From 6340655087f7d4ad667cfbe36313addabdb9edfa Mon Sep 17 00:00:00 2001
From: Jovan Mitrevski <jmitrevs@fnal.gov>
Date: Thu, 18 Jul 2024 17:46:14 -0500
Subject: [PATCH 14/19] update documentation

---
 docs/api/configuration.rst | 38 +++++++++++++++++++++++++++++++++++---
 docs/setup.rst             |  2 +-
 docs/status.rst            |  2 +-
 hls4ml/utils/config.py     |  3 ++-
 4 files changed, 39 insertions(+), 6 deletions(-)

diff --git a/docs/api/configuration.rst b/docs/api/configuration.rst
index 091f88e619..72d677d196 100644
--- a/docs/api/configuration.rst
+++ b/docs/api/configuration.rst
@@ -9,6 +9,7 @@ We currently support two ways of setting hls4ml's model configuration. This page
 
 .. contents:: \
 
+The Python API approach is recommended for most users as there are more utilities to help create the configuration dictionaries.
 
 **NOTE:**
 
@@ -16,8 +17,10 @@ We currently support two ways of setting hls4ml's model configuration. This page
 *
   One important part of ``hls4ml`` to remember is that the user is responsible for the format of the inputs.  There is no automatic formatting or normalization so this must be done in the training.
 
-*
+..
+  *
   For developers, you might also want to checkout this section: `Detailed configuration in converted hls codes <#detailed-configuration-in-converted-hls-codes>`_.
+  *Broken link*
 
 ----
 
@@ -31,11 +34,26 @@ Using hls4ml, you can quickly generate a simple configuration dictionary from a
    import hls4ml
    config = hls4ml.utils.config_from_keras_model(model, granularity='model')
 
-For more advanced and detailed configuration, you can also set them through the created dictionary. For example, to change the reuse factor:
+This python dictionary can be edited as needed. A more advanced configuration can be generated by, for example:
+
+.. code-block:: python
+
+   import hls4ml
+   config = hls4ml.utils.config_from_keras_model(
+        model,
+        granularity='name',
+        default_precision='fixed<16,6>',
+        backend='Vitis')
+
+This will include per-layer configuration based on the model. Including the backend is recommended because some configation options depend on the backend. Note, the precisions at the
+higher granularites usually default to 'auto', which means that ``hls4ml`` will try to set it automatically.
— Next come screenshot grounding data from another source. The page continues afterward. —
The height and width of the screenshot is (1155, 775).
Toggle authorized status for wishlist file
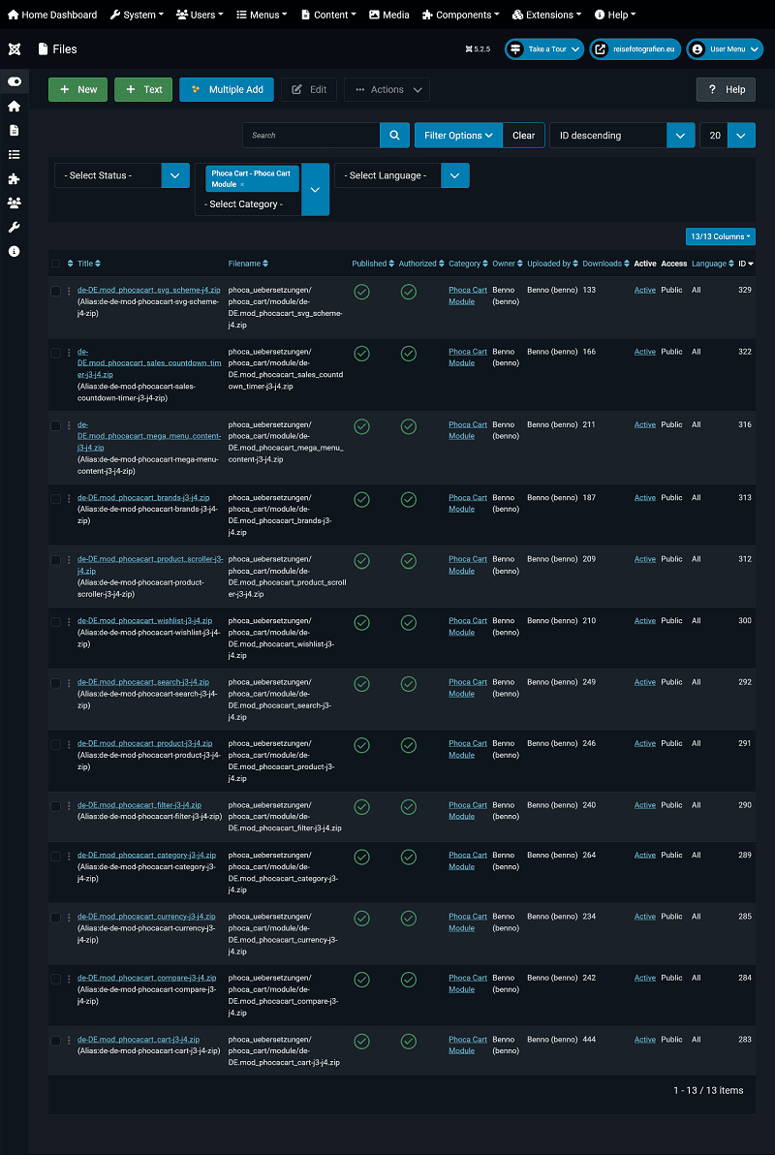coord(409,622)
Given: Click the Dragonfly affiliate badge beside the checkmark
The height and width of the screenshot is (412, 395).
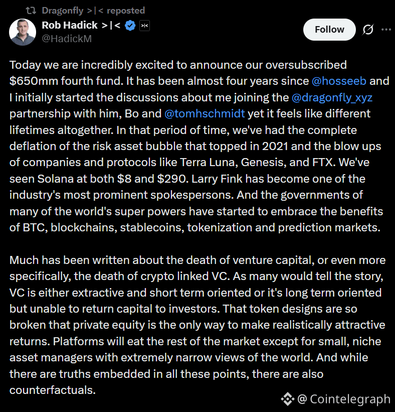Looking at the screenshot, I should tap(144, 26).
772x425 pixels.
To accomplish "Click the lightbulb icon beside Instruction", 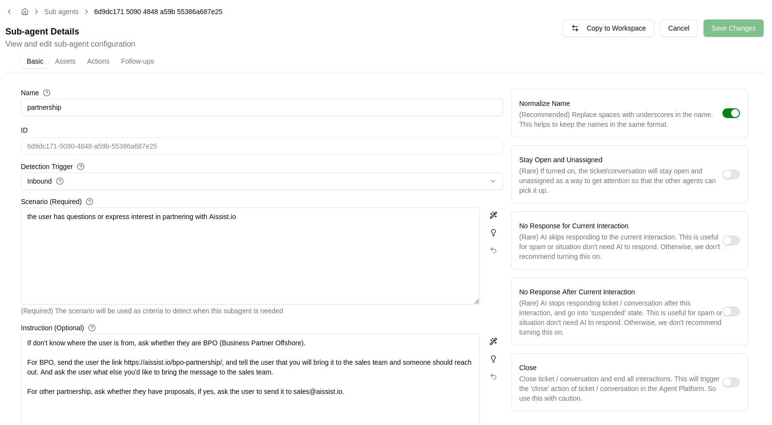I will point(493,359).
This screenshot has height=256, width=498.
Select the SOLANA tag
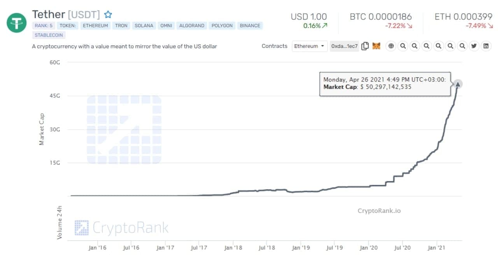[144, 26]
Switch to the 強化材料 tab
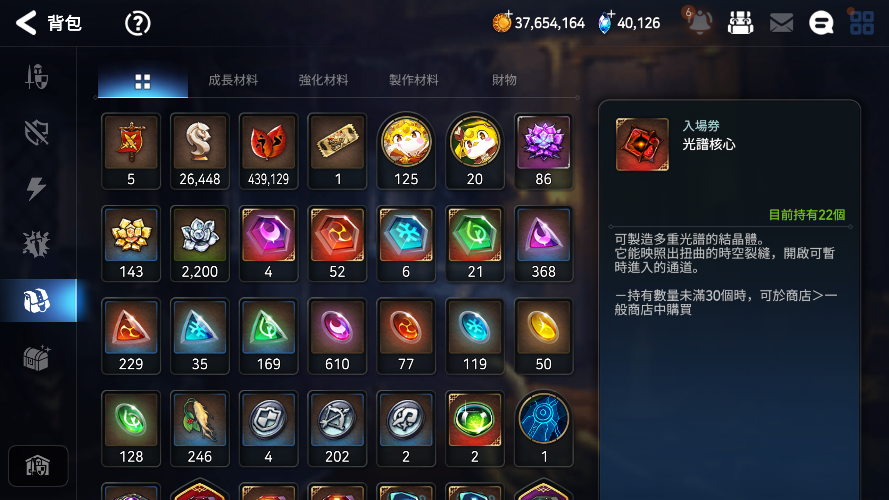The width and height of the screenshot is (889, 500). click(323, 80)
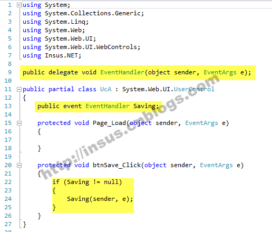Click the Page_Load method name
The height and width of the screenshot is (232, 272).
tap(109, 123)
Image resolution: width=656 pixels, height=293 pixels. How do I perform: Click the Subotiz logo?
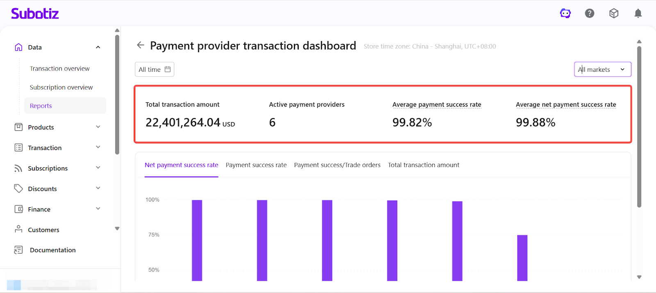point(35,14)
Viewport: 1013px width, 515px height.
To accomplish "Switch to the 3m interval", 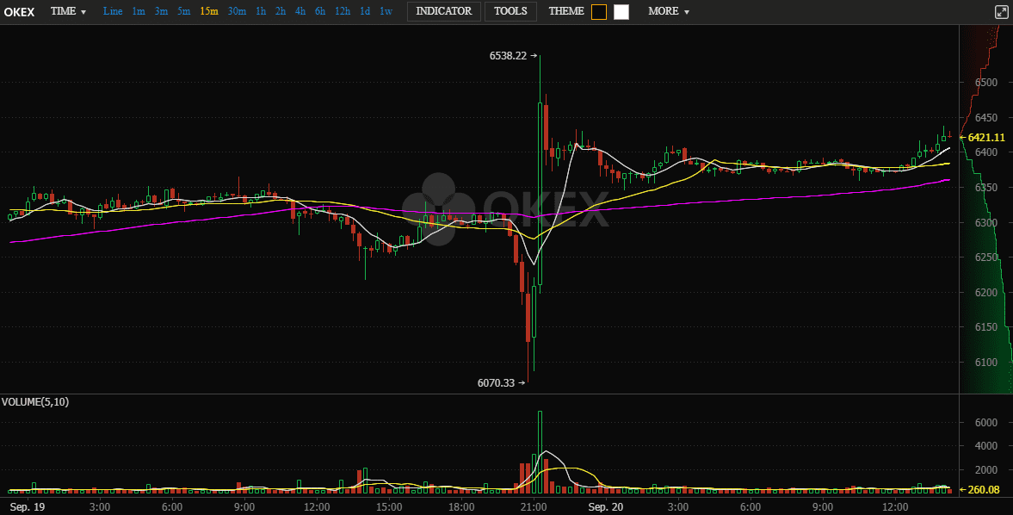I will click(161, 11).
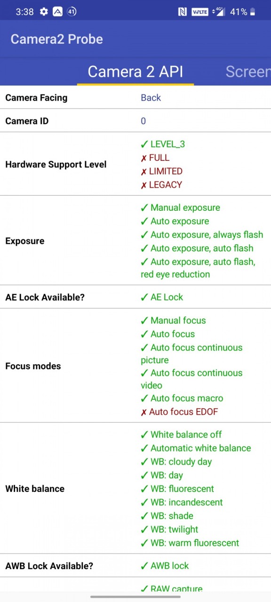Tap the green checkmark beside LEVEL_3
Image resolution: width=271 pixels, height=602 pixels.
click(x=144, y=144)
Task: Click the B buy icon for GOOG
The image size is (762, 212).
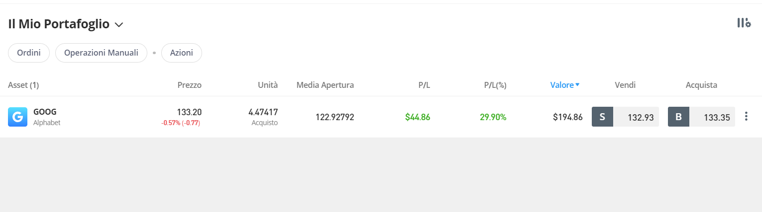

Note that higher granularity settings take precendence
+over model-level settings. See :py:class:`~hls4ml.utils.config.config_from_keras_model` for more information on the various options.
+
+One can override specific values before using the configuration:
 
 .. code-block:: python
 
-   config['Model']['ReuseFactor'] = 2
+   config['LayerName']['fc1']['ReuseFactor'] = 2
 
 Or to set the precision of a specific layer's weight:
 
@@ -45,6 +63,20 @@ Or to set the precision of a specific layer's weight:
 
 To better understand how the configuration hierachy works, refer to the next section for more details.
 
+Finally, one then uses the configuration to create an hls model:
+
+.. code-block:: python
+
+  hls_model = hls4ml.converters.convert_from_keras_model(
+        model,
+        hls_config=config,
+        output_dir="my_project_dir",
+        io_type='io_stream',
+        backend='Vitis'
+    )
+
+See :py:class:`~hls4ml.converters.convert_from_keras_model` for more information on the various options.
+
 ----
 
 2. YAML Configuration file
diff --git a/docs/setup.rst b/docs/setup.rst
index f99b2f2dcb..a735281c3f 100644
--- a/docs/setup.rst
+++ b/docs/setup.rst
@@ -57,7 +57,7 @@ To run FPGA synthesis, installation of following tools is required:
 
 * Xilinx Vivado HLS 2018.2 to 2020.1 for synthesis for Xilinx FPGAs
 
-  * Vitis HLS 2022.1 or newer is required for synthesis for Xilinx FPGAs using the experimental ``Vitis`` backend.
+  * Vitis HLS 2022.2 or newer is required for synthesis for Xilinx FPGAs using the ``Vitis`` backend.
 
 * Intel Quartus 20.1 to 21.4 for the synthesis for Intel FPGAs
 
diff --git a/docs/status.rst b/docs/status.rst
index e4cac5e735..4ff4d33282 100644
--- a/docs/status.rst
+++ b/docs/status.rst
@@ -81,7 +81,7 @@ Other feature notes:
 * ``hls4ml`` is tested on Linux, and supports
    * Vivado HLS versions 2018.2 to 2020.1
    * Intel HLS versions 20.1 to 21.4
-   * Vitis HLS versions 2020.2 to 2022.2 (experimentally)
+   * Vitis HLS versions 2022.2 to 2024.1
 * Windows and macOS are not supported
 * BDT support has moved to the `Conifer <https://github.com/thesps/conifer>`__ package
 
diff --git a/hls4ml/utils/config.py b/hls4ml/utils/config.py
index d60478ef97..06db9557b7 100644
--- a/hls4ml/utils/config.py
+++ b/hls4ml/utils/config.py
@@ -132,7 +132,8 @@ def config_from_keras_model(
             will generate config keys for every layer separately, allowing for highly specific
             configuration tweaks.
         backend(str, optional): Name of the backend to use
-        default_precision (str, optional): Default precision to use. Defaults to 'fixed<16,6>'.
+        default_precision (str, optional): Default precision to use. Defaults to 'fixed<16,6>'. Note, this must 
+            be an explicit precision: 'auto' is not allowed.
         default_reuse_factor (int, optional): Default reuse factor. Defaults to 1.
         max_precision (str or None, optional): Maximum width precision to use. Defaults to None, meaning no maximum.
             Note:  Only integer and fixed precisions are supported

From 3a2fa002ad6179f866f0e2670bc1a64ff01756c3 Mon Sep 17 00:00:00 2001
From: Jovan Mitrevski <jmitrevs@fnal.gov>
Date: Thu, 18 Jul 2024 17:48:44 -0500
Subject: [PATCH 15/19] update documentation (2)

---
 hls4ml/utils/config.py | 2 +-
 1 file changed, 1 insertion(+), 1 deletion(-)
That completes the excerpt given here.